WORK REQUIRED
Would you transcribe the listing that follows, character for character, and omit its images?

SUPPLIED DATA
○ ○ ○ ○

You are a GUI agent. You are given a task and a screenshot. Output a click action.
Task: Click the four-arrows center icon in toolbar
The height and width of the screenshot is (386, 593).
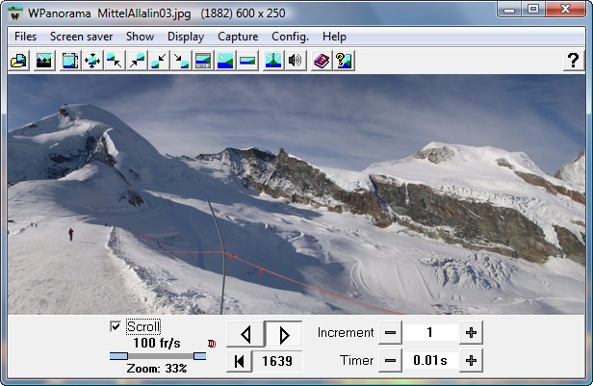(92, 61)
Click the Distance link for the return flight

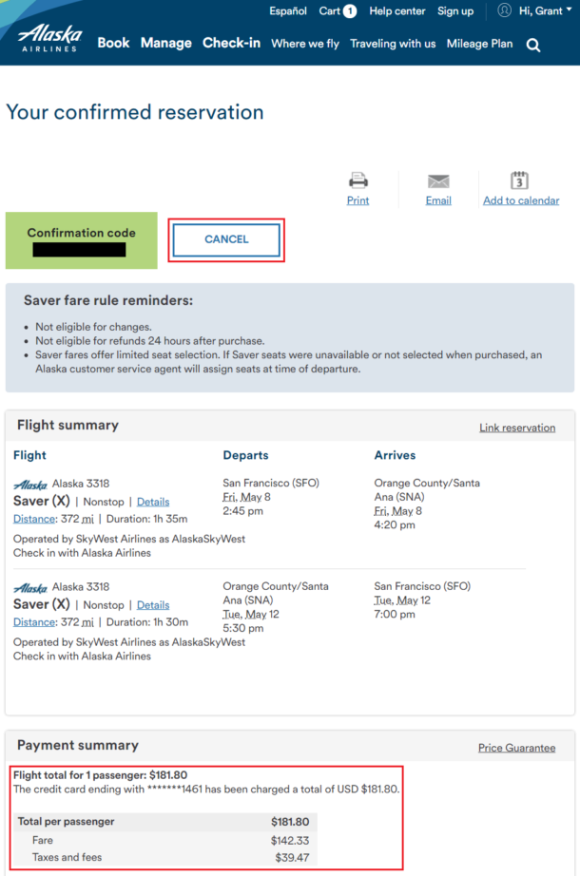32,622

○ ○ ○ ○

ANSWER SPACE
You are a GUI agent. You are given a task and a screenshot. Output a click action.
Task: Click the four-arrows center icon in toolbar
The height and width of the screenshot is (386, 593).
(92, 61)
Click the Distance link for the return flight

32,622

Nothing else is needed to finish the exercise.